_KUTIPAN BACAAN_
◆ ◆ ◆ ◆

Dalam sidang-sidang Badan Usaha Persiapan Kemerdekaan Indonesia (BPUPKI) pada 1945, muncul istilah adat, hak lingkungan adat, adat istiadat, hukum adat ketika membahas negara. Lalu, ketika Muh Yamin memaparkan enam kekuasaan yang harus ada dalam sistem kekuasaan Republik Indonesia, salah satunya ia sebut Balai Agung atau Mahkamah Tinggi.
Menurut Yamin, Mahkamah itu adalah suatu Balai Agung yang didalamnya ada Mahkamah Adat dan Mahkamah Islam dan atau Mahkamah Sipil dan Kriminal. Kata Yamin:
Mahkamah inilah jang setinggi-tingginya, sehingga dalam membanding undang-undang, maka Balai Agung inilah jang memutuskan apakah sedjalan dengan hukum adat, sjariah, dan Undang-Undang Dasar.

◆ ◆ ◆ ◆

_DAFTAR DATA_
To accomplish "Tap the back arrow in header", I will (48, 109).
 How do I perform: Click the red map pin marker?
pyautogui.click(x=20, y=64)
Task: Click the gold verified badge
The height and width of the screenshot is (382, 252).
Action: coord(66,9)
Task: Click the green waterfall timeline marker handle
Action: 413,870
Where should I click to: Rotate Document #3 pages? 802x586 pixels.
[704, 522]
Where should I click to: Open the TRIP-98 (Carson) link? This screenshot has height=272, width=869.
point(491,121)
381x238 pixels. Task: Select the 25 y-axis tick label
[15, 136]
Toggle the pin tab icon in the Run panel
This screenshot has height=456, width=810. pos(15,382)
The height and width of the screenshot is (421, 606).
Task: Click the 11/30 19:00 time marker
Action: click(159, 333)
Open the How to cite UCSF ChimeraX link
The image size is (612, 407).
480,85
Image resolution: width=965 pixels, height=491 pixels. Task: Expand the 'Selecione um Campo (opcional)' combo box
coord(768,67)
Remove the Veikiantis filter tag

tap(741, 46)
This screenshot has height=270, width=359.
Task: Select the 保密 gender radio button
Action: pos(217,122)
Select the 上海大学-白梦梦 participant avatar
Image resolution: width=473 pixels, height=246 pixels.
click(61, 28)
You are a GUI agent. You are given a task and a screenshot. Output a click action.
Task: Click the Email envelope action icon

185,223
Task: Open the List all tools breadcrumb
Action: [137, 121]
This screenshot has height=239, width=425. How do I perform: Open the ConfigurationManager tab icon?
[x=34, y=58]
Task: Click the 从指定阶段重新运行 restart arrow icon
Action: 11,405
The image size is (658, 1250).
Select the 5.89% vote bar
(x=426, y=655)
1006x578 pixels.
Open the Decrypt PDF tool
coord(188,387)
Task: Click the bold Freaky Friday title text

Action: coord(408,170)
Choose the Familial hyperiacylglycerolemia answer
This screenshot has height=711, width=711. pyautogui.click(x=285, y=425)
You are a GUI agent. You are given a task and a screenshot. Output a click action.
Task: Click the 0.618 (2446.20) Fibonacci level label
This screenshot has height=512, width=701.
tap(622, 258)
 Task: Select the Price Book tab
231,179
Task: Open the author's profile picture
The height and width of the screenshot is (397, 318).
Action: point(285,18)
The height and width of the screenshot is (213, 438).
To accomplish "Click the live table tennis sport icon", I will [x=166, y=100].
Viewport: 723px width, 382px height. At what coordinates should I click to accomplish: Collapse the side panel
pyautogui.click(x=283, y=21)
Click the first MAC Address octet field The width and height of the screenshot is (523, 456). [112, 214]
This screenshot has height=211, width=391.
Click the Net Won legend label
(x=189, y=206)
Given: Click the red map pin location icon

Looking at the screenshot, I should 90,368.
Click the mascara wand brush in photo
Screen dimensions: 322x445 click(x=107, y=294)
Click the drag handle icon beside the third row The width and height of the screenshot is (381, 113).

◆ ◆ ◆ ◆

_SOAL SINGKAT A_
Dalam kutipan bacaan tentang sidang BPUPKI, apa nama yang diberikan Muh Yamin untuk salah satu dari enam kekuasaan dalam sistem kekuasaan Republik Indonesia?
_SOAL SINGKAT B_
Tulis kembali bagian kutipan bacaan mulai dari kata-kata "Dalam sidang-sidang Badan", lalu berhenti setelah kata-kata "dan Undang-Undang Dasar.".

_HASIL A_
Balai Agung atau Mahkamah Tinggi.

_HASIL B_
Dalam sidang-sidang Badan Usaha Persiapan Kemerdekaan Indonesia (BPUPKI) pada 1945, muncul istilah adat, hak lingkungan adat, adat istiadat, hukum adat ketika membahas negara. Lalu, ketika Muh Yamin memaparkan enam kekuasaan yang harus ada dalam sistem kekuasaan Republik Indonesia, salah satunya ia sebut Balai Agung atau Mahkamah Tinggi.
Menurut Yamin, Mahkamah itu adalah suatu Balai Agung yang didalamnya ada Mahkamah Adat dan Mahkamah Islam dan atau Mahkamah Sipil dan Kriminal. Kata Yamin:
Mahkamah inilah jang setinggi-tingginya, sehingga dalam membanding undang-undang, maka Balai Agung inilah jang memutuskan apakah sedjalan dengan hukum adat, sjariah, dan Undang-Undang Dasar.